Thank you hopefully things get straightened out where you are!


----------



## RVT1K (Jul 8, 2021)

If you notice that the birds keep coming to and hovering at a particular spot, you can also try manually pre-focusing on that spot and hit the shutter as they come into the frame. 
 Super high shutter speeds will freeze the wings but I prefer a little motion blur in my shots.

 I'll be going to see friends in a couple of weeks and they always have hummingbirds. I've gotten some of my best shots there and hope to get some more this time.


----------



## smoke665 (Jul 8, 2021)

These little buggers torment me. The feeder is right beside the steps from the deck to the yard. When I don't have my camera they swarm around me to the point I have to shoo them away to keep from falling, but if I come out with the camera they disappear in a blink of the eye. 

Overall solid set. I don't have a preference on stop motion or blur on the wings. Both are equally beautiful when done well. One thing I haven't tried on them yet but intend to, is High Speed Sync Flash.


----------



## PJM (Jul 8, 2021)

Oh, but so rewarding when you do capture them.  That is a nice set.

I've been shooting them at around 1/2500sec, f/6.3, ISO 640 and have been happy with the results.


----------



## Photo Lady (Jul 8, 2021)

you did very well...


----------



## Susan Will (Aug 5, 2021)

Wow this sure is one hard bird to capture!  I am not giving up!


----------



## Don Kondra (Aug 6, 2021)

I really enjoy shooting these little birds !  Everything happens so fast it gets the heart racing ! 

You've made a good start and are getting to know their habits, the most useful is how they come in to feed, move back and hover for a split second and them come back in.  Catch them in the hover ! 

Some settings you could try are spot metering and center point focus.  In the sub menu I have mine set at 9 points.

AFS will do it if you are quick but even more challenging and for me more successful is AFC. 

Pre-focus on the feeder, take your finger off the shutter button and wait for an opportunity.  

Now this is the challenge, anticipate the hover, half press for the split second the auto focus needs and then full press.

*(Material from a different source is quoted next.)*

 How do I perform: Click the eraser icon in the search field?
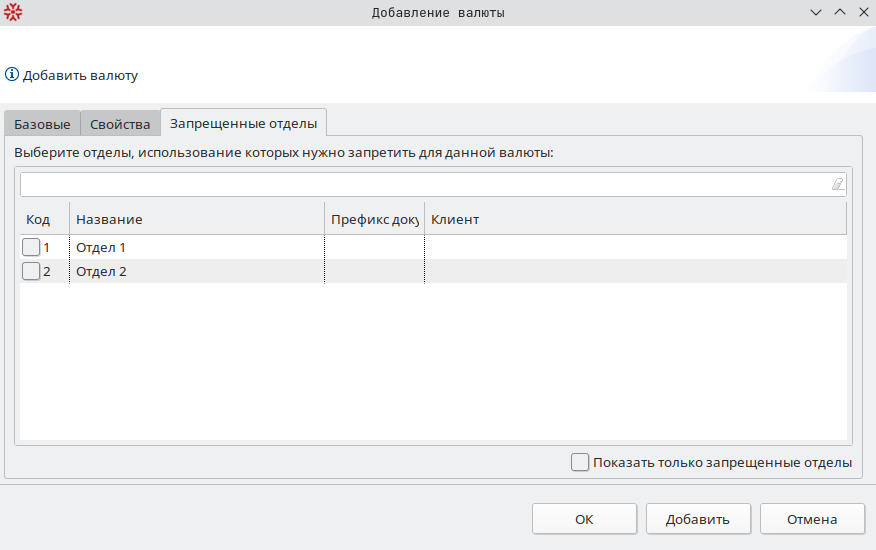click(x=837, y=185)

And hold it down, he, he..   You never know what the next frame will be.

I kind of like the blurred wings at ~ 1/1000 so I don't try to push the iso too much 

*Be warned,* an obsession with shooting hummingbirds will lead to Longer ($) lenses, he, he...

Cheers, Don


----------



## RVT1K (Aug 6, 2021)

I agree, learning a bit about the bird's habits and behavior will help. They are so small, so fast, and so fleeting that following them in the viewfinder, especially with a long lens, is exquisitely difficult. But they will often land to feed and then pop up and hover at the same spot.
 I also agree with the pre-focusing technique, it can work well especially if the bird is returning to the same spot on the feeder. 
 We put a hummingbird feeder out every year, unfortunately we don't get very much traffic. Almost all my shots were taken at a friend's house in MD.


----------



## PJM (Aug 6, 2021)

Susan Will said:


> Wow this sure is one hard bird to capture!  I am not giving up!View attachment 246963View attachment 246964View attachment 246965View attachment 246967


Seems to me you are doing a pretty good job of it.


----------



## Susan Will (Aug 9, 2021)

PJM said:


> Seems to me you are doing a pretty good job of it.


Thank you!


----------



## Susan Will (Aug 9, 2021)

Don Kondra said:


> I really enjoy shooting these little birds !  Everything happens so fast it gets the heart racing !
> 
> You've made a good start and are getting to know their habits, the most useful is how they come in to feed, move back and hover for a split second and them come back in.  Catch them in the hover !
> 
> ...


Don..... I am really hooked they are an amazing bird and I love trying to capture them.  LOL another lens might just be in my near future!


----------